■ TASK OBJECTIVE:
The records that follow should be copied in full, exactly as they read.

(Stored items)
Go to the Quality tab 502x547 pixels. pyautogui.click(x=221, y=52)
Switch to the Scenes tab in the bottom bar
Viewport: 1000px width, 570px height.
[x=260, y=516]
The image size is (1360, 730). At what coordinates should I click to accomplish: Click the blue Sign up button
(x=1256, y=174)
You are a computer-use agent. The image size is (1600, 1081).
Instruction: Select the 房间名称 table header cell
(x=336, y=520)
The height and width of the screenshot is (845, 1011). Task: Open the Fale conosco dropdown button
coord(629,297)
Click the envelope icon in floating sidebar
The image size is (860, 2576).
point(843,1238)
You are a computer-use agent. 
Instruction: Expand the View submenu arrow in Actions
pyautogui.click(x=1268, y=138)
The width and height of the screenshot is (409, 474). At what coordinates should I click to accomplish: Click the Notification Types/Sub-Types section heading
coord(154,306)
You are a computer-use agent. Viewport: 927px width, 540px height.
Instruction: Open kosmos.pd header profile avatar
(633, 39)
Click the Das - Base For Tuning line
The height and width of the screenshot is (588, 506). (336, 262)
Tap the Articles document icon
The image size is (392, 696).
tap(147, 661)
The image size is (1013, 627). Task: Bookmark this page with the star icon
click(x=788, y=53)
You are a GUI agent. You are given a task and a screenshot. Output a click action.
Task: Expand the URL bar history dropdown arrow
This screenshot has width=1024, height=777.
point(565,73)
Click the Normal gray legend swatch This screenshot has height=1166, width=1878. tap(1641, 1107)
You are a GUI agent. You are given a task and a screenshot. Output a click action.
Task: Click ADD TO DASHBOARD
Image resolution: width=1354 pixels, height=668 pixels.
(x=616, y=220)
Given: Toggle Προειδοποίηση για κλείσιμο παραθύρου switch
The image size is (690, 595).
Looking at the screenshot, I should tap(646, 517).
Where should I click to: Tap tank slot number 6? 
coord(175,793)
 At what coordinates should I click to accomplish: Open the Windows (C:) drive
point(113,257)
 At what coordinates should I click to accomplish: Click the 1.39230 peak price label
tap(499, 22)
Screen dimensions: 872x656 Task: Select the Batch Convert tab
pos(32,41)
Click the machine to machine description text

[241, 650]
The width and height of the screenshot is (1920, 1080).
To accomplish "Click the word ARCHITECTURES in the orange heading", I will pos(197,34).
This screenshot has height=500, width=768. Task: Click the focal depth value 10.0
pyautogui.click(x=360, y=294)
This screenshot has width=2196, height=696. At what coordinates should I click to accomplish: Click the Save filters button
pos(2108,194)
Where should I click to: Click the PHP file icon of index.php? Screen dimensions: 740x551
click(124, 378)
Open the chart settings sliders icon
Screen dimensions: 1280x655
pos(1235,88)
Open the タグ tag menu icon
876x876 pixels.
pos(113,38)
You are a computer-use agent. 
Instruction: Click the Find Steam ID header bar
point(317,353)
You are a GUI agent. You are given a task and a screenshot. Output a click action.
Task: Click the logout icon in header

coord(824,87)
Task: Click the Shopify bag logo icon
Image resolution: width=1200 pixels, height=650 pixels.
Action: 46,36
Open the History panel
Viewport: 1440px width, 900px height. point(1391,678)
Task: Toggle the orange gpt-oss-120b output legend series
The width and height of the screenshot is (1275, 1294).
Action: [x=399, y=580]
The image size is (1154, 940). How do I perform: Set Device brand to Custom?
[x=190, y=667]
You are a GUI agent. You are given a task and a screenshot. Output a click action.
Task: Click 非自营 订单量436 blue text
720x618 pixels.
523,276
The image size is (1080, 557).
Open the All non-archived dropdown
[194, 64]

■ ANSWER SPACE:
Go to the Quality tab 502x547 pixels. pyautogui.click(x=221, y=52)
Switch to the Scenes tab in the bottom bar
Viewport: 1000px width, 570px height.
[x=260, y=516]
The image size is (1360, 730). At what coordinates should I click to accomplish: Click the blue Sign up button
(x=1256, y=174)
You are a computer-use agent. The image size is (1600, 1081).
Instruction: Select the 房间名称 table header cell
(x=336, y=520)
The height and width of the screenshot is (845, 1011). Task: Open the Fale conosco dropdown button
coord(629,297)
Click the envelope icon in floating sidebar
The image size is (860, 2576).
point(843,1238)
You are a computer-use agent. 
Instruction: Expand the View submenu arrow in Actions
pyautogui.click(x=1268, y=138)
The width and height of the screenshot is (409, 474). At what coordinates should I click to accomplish: Click the Notification Types/Sub-Types section heading
coord(154,306)
You are a computer-use agent. Viewport: 927px width, 540px height.
Instruction: Open kosmos.pd header profile avatar
(633, 39)
Click the Das - Base For Tuning line
The height and width of the screenshot is (588, 506). (336, 262)
Tap the Articles document icon
The image size is (392, 696).
tap(147, 661)
The image size is (1013, 627). Task: Bookmark this page with the star icon
click(x=788, y=53)
You are a GUI agent. You are given a task and a screenshot. Output a click action.
Task: Expand the URL bar history dropdown arrow
This screenshot has width=1024, height=777.
point(565,73)
Click the Normal gray legend swatch This screenshot has height=1166, width=1878. tap(1641, 1107)
You are a GUI agent. You are given a task and a screenshot. Output a click action.
Task: Click ADD TO DASHBOARD
Image resolution: width=1354 pixels, height=668 pixels.
(x=616, y=220)
Given: Toggle Προειδοποίηση για κλείσιμο παραθύρου switch
The image size is (690, 595).
Looking at the screenshot, I should tap(646, 517).
Where should I click to: Tap tank slot number 6? 
coord(175,793)
 At what coordinates should I click to accomplish: Open the Windows (C:) drive
point(113,257)
 At what coordinates should I click to accomplish: Click the 1.39230 peak price label
tap(499, 22)
Screen dimensions: 872x656 Task: Select the Batch Convert tab
pos(32,41)
Click the machine to machine description text

[241, 650]
The width and height of the screenshot is (1920, 1080).
To accomplish "Click the word ARCHITECTURES in the orange heading", I will pos(197,34).
This screenshot has height=500, width=768. Task: Click the focal depth value 10.0
pyautogui.click(x=360, y=294)
This screenshot has width=2196, height=696. At what coordinates should I click to accomplish: Click the Save filters button
pos(2108,194)
Where should I click to: Click the PHP file icon of index.php? Screen dimensions: 740x551
click(124, 378)
Open the chart settings sliders icon
Screen dimensions: 1280x655
pos(1235,88)
Open the タグ tag menu icon
876x876 pixels.
pos(113,38)
You are a computer-use agent. 
Instruction: Click the Find Steam ID header bar
point(317,353)
You are a GUI agent. You are given a task and a screenshot. Output a click action.
Task: Click the logout icon in header

coord(824,87)
Task: Click the Shopify bag logo icon
Image resolution: width=1200 pixels, height=650 pixels.
Action: 46,36
Open the History panel
Viewport: 1440px width, 900px height. point(1391,678)
Task: Toggle the orange gpt-oss-120b output legend series
The width and height of the screenshot is (1275, 1294).
Action: [x=399, y=580]
The image size is (1154, 940). How do I perform: Set Device brand to Custom?
[x=190, y=667]
You are a GUI agent. You are given a task and a screenshot. Output a click action.
Task: Click 非自营 订单量436 blue text
720x618 pixels.
523,276
The image size is (1080, 557).
Open the All non-archived dropdown
[194, 64]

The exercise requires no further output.